The modern Picturesque and techniques of adaptation

If the eighteenth century Picturesque can be regarded as a proprietorial strategy for mediating the visual experience of landscape, then the proliferation and configuration of CCTV systems into webcam networks that imagistically promote iconic city form can be seen as its contemporary counterpart. These pervasive digital systems, in their most voyeuristic and passive form as a new privileged vantage point for the ‘remote’ tourist to view the city, allow civic authorities to curate the visual experience of the contemporary urban landscape.

Yet, unlike the inherent formal stability of the Picturesque, the webcam’s conversion of the real into the virtual provides viewers with a greater facility to adapt and mediate their experience. More importantly, this digital conversion is able to offer the designer new ways to materialize three-dimensional form. The extended interactive capacity of webcam content, as a digitally manipulated environment, paradoxically subverts the original surveillant role and the more recent promotional aspect of these systems and converts it into one that is qualitative and experiential.

The paper, drawing on recently completed design-orientated research, will discuss how an array of open-source digital softwares has been strategically recruited to process and interpret raw virtual qualitative data from webcam images to generate a formal response to civic space. This digital manipulation of the two-dimensional webcam view, asks the designer to relinquish the images commonly used to substantiate urban form and to respond to duplicate virtual and real-time sites whose coexistence shifts the temporal framework traditionally used to guide formal intervention.

The application of this unprecedented technique reveals an opportunity to reinterpret the paradigm both for our experience of ‘virtual’ and urban space and for material intervention within it.

Bios

Gavin Perin

Gavin Perin is a Lecturer in the Architecture program at the University of Technology, Sydney. Gavin has recently completed a design-based research Masters of Architecture Degree at Royal Melbourne Institute of Technology. This project employs a design-based research methodology to critically explore the issues associated with the generative agency of the figure in the making of architectural and urban form.

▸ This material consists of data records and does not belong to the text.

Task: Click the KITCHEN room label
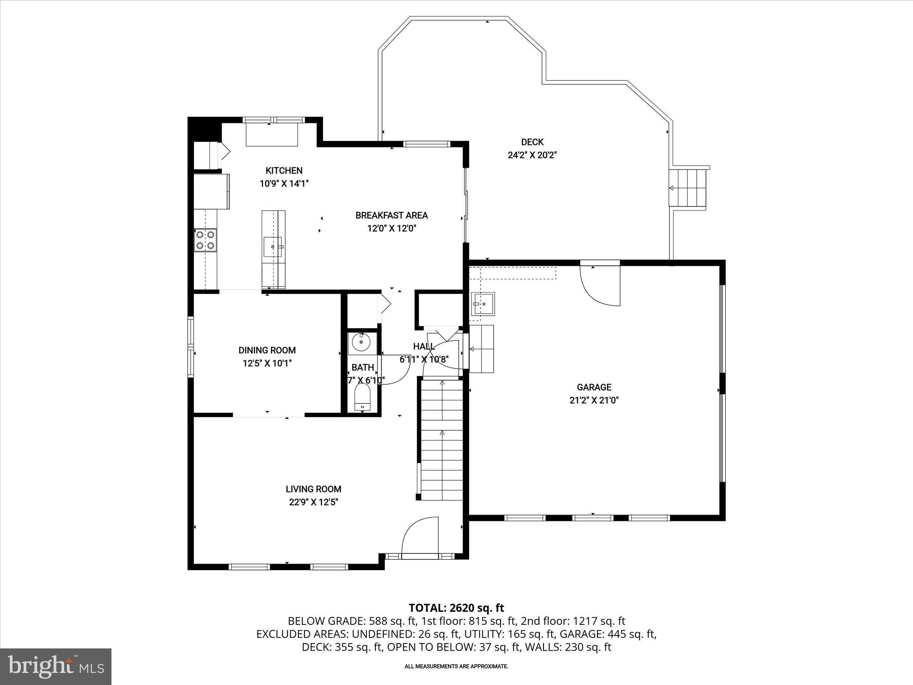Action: [x=284, y=170]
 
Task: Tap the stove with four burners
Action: [x=206, y=240]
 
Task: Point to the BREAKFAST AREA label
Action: [x=391, y=215]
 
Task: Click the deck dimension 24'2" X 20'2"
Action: [x=532, y=155]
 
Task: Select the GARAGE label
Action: [x=594, y=387]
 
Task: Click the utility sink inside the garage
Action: [x=483, y=304]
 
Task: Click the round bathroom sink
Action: [x=361, y=343]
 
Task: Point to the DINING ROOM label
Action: [x=267, y=350]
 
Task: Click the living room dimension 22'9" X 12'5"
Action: [x=313, y=502]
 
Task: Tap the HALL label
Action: [x=424, y=347]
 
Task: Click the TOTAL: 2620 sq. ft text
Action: [x=456, y=608]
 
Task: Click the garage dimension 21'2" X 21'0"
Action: [x=594, y=400]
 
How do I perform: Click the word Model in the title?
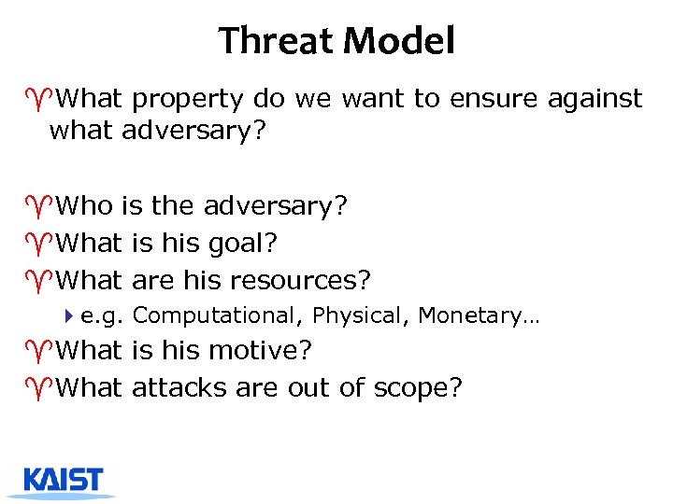tap(399, 41)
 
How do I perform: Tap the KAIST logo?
tap(64, 480)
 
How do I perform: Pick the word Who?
tap(85, 206)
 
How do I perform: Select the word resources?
tap(300, 279)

Gavin’s main area of academic interest is the role of representation in architecture and the generative and instrumental affect of the forms of representation on design practice and its artefacts. Gavin is also co-director of the Centre for Locative Media Lab at UTS, which is an interdisciplinary research group engaged in theoretical and practice based research exploring the design potential of a range of digital representational tools and techniques.

Linda Matthews

Linda Matthews is undertaking a design-orientated PhD concerned with the development of architecture and urban design methodologies that procedurally utilize the optical logics of digital surveillance systems. The aim of the research is not only to understand how these systems frame and re-present the city but to use these virtual spaces as a source of qualitative and quantitative information sets that can then be digitally reconfigured to generate architectural and urban form. Linda has recently completed her Bachelor of Architecture Degree at UTS where she was awarded the University Medal. She has won a number of significant academic awards including

the prestigious Design Medal from NSW Chapter of the Royal Australian Institute of Architects. She also has a Master’s Degree (M.Arch History and Theory) from the University of NSW.